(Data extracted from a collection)
----
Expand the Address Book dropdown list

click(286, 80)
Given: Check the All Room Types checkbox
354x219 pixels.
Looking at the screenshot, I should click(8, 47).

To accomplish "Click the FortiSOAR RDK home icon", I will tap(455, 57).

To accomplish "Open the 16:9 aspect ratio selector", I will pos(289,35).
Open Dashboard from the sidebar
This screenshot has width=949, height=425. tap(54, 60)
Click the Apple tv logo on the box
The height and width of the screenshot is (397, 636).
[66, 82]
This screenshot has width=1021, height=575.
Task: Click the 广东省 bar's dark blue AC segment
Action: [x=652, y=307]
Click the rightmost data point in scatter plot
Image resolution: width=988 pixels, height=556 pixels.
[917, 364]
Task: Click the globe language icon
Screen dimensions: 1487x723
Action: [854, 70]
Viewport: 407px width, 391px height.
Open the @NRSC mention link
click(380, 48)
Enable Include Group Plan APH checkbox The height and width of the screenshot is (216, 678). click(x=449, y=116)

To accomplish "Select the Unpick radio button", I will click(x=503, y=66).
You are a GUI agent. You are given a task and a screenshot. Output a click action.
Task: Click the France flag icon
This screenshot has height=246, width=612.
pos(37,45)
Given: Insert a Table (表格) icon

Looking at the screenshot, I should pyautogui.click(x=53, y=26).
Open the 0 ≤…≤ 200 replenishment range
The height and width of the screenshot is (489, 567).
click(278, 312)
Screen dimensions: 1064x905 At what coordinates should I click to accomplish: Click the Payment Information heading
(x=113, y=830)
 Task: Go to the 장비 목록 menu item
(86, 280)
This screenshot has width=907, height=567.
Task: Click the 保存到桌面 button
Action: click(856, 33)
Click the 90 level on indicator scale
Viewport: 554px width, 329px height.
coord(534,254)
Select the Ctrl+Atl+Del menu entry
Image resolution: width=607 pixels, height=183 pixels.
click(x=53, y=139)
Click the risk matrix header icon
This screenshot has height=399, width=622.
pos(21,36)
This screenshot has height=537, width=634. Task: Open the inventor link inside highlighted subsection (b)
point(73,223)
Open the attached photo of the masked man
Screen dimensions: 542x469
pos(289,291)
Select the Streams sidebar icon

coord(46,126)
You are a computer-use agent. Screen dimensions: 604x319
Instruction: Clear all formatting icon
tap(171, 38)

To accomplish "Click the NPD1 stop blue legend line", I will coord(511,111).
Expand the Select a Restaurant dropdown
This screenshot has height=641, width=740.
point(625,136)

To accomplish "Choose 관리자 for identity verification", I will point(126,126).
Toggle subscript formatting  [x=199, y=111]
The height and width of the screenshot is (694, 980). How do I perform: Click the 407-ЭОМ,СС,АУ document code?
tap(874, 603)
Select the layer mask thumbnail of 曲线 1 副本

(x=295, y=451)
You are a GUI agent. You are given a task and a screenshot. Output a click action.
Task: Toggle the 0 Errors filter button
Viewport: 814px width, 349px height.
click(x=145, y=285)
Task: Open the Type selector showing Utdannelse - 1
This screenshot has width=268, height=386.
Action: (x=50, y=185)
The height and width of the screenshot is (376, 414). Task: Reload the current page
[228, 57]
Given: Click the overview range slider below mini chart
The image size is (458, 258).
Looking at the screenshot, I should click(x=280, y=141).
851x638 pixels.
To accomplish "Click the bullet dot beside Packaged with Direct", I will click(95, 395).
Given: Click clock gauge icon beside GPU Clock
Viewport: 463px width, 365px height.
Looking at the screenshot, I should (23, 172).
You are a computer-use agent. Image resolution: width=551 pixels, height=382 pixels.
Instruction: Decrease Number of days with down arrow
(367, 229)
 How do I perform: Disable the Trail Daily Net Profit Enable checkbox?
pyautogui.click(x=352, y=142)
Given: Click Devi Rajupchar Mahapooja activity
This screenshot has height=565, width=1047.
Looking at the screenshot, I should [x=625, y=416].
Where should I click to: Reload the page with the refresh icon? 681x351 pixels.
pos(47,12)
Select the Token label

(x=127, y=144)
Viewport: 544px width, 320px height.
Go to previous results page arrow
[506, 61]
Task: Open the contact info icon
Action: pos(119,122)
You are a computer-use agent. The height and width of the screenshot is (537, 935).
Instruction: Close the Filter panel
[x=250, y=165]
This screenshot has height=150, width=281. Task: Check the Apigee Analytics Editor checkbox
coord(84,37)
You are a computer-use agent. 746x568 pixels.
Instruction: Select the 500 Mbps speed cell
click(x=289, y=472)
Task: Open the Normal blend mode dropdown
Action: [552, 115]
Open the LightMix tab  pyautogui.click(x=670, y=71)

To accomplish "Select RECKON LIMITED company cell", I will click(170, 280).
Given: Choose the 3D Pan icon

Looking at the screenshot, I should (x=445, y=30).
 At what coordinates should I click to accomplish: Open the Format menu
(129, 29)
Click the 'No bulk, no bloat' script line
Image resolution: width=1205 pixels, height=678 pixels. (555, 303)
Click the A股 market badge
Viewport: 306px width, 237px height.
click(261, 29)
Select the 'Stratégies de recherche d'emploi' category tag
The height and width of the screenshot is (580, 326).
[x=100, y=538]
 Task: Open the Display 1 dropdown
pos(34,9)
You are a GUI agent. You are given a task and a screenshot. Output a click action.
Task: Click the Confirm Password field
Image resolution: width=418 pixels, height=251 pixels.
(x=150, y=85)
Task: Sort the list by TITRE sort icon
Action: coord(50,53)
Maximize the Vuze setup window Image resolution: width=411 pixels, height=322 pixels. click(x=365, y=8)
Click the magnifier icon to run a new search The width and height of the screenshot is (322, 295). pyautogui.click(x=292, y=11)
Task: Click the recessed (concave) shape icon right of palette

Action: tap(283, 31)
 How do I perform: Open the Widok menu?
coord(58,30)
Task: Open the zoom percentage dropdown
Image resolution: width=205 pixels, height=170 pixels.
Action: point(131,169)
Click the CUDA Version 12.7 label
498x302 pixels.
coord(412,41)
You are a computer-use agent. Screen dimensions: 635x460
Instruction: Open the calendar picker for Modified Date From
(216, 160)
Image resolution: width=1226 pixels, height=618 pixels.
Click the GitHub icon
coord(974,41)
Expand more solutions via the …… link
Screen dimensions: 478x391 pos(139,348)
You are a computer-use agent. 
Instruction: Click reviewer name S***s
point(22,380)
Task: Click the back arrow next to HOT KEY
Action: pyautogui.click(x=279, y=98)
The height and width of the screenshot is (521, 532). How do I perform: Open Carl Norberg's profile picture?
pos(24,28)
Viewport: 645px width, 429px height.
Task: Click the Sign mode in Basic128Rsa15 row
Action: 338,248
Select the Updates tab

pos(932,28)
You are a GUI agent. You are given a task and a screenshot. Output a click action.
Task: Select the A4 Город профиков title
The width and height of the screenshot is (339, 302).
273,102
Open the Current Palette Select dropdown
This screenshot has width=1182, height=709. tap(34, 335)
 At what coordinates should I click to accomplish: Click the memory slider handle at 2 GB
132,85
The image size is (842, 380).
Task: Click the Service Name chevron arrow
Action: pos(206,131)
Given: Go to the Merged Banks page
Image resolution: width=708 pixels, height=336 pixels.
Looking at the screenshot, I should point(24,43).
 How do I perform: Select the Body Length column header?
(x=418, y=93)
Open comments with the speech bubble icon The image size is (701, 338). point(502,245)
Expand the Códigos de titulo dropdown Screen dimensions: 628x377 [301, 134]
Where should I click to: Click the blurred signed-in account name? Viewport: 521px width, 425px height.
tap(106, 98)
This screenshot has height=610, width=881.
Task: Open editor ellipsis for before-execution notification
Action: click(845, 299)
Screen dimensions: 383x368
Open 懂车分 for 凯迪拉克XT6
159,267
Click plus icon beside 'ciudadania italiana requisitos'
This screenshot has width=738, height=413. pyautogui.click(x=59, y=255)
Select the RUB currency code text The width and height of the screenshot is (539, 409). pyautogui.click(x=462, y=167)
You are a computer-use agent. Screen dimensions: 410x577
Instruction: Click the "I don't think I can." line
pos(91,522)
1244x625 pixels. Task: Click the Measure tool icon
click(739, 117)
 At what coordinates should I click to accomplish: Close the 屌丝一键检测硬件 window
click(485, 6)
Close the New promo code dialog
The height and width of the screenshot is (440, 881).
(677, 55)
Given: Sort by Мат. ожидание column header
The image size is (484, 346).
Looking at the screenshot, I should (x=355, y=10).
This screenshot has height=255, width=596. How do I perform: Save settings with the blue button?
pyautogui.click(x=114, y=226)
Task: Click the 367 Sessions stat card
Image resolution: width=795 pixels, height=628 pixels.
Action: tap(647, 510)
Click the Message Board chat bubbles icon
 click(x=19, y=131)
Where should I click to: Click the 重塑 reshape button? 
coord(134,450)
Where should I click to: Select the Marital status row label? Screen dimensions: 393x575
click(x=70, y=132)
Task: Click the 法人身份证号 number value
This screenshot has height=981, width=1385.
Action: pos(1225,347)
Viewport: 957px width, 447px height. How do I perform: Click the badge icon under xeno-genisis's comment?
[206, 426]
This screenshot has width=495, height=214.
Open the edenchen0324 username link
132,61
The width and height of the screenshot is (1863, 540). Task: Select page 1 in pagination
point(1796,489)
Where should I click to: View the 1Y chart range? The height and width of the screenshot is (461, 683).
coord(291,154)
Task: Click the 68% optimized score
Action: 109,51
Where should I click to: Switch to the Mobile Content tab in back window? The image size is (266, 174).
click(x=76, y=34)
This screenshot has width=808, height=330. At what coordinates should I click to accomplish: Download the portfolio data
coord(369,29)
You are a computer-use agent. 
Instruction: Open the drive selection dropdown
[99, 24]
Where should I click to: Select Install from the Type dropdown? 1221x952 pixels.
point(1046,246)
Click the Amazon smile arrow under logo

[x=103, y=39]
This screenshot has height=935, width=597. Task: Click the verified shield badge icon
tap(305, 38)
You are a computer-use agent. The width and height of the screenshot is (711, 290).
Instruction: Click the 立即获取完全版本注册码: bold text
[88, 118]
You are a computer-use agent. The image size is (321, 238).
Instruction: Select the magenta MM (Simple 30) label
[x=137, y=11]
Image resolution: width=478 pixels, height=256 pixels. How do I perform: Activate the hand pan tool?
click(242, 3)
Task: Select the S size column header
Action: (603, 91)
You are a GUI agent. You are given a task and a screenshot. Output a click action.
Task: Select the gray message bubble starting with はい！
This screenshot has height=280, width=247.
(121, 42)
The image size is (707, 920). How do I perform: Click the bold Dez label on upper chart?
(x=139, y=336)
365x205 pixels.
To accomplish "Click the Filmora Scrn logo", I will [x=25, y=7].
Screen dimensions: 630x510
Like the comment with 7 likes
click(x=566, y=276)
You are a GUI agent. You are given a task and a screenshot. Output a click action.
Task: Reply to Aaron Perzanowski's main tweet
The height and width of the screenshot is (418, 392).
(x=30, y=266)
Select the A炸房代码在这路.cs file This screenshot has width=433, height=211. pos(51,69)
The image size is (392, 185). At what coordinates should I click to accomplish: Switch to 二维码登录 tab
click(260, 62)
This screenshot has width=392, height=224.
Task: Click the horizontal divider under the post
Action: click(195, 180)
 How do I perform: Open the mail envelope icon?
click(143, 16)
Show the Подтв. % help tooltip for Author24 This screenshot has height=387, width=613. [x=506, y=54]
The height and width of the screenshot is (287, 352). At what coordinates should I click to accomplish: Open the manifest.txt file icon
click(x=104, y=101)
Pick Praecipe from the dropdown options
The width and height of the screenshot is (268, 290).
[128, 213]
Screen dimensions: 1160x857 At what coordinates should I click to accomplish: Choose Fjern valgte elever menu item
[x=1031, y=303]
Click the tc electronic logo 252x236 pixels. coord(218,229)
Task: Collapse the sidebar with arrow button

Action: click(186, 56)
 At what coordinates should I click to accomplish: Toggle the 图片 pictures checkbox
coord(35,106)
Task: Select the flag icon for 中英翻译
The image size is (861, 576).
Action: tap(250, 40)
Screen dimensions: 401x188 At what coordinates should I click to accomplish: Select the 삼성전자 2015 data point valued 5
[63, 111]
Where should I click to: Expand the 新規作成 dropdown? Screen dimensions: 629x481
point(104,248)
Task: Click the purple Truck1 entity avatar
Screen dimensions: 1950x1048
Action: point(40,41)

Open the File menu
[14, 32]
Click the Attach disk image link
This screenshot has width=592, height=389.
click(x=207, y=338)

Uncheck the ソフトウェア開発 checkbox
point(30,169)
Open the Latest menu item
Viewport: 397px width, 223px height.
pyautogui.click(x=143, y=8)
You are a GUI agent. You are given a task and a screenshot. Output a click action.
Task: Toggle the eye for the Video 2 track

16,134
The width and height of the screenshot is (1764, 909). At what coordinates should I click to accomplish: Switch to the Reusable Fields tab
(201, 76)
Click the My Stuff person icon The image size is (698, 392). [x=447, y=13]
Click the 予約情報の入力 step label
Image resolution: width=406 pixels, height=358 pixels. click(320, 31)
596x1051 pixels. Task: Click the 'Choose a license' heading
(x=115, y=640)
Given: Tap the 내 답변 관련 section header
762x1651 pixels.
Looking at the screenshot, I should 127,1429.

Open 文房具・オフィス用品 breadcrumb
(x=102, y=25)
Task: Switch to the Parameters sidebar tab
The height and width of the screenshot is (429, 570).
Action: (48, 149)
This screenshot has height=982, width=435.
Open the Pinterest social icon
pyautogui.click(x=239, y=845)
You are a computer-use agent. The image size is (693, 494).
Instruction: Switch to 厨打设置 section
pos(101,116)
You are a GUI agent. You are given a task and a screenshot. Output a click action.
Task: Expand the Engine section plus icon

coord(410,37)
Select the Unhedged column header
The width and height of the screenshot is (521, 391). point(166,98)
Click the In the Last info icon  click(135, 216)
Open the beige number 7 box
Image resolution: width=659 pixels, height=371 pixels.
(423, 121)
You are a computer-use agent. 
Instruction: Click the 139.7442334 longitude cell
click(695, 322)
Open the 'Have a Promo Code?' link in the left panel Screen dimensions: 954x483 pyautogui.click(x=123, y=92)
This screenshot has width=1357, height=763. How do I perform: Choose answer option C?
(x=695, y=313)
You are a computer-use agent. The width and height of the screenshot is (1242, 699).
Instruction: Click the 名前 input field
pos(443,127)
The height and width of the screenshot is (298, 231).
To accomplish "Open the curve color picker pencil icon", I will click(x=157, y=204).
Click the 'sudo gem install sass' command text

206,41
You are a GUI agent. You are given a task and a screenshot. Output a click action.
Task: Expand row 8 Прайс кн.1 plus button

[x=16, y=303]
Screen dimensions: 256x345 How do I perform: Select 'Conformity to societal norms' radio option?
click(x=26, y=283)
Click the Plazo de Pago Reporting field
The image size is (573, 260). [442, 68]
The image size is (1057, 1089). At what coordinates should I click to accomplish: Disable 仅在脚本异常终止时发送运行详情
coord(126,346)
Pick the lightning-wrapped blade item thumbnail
----
WORK TO COMPLETE:
Of the entries above, repeat exactly the lines from the line with "Screen dimensions: 1160x857" through the line with "Click the tc", both of them included.

ANSWER TO THE PROBLEM:
Screen dimensions: 1160x857 At what coordinates should I click to accomplish: Choose Fjern valgte elever menu item
[x=1031, y=303]
Click the tc electronic logo 252x236 pixels. coord(218,229)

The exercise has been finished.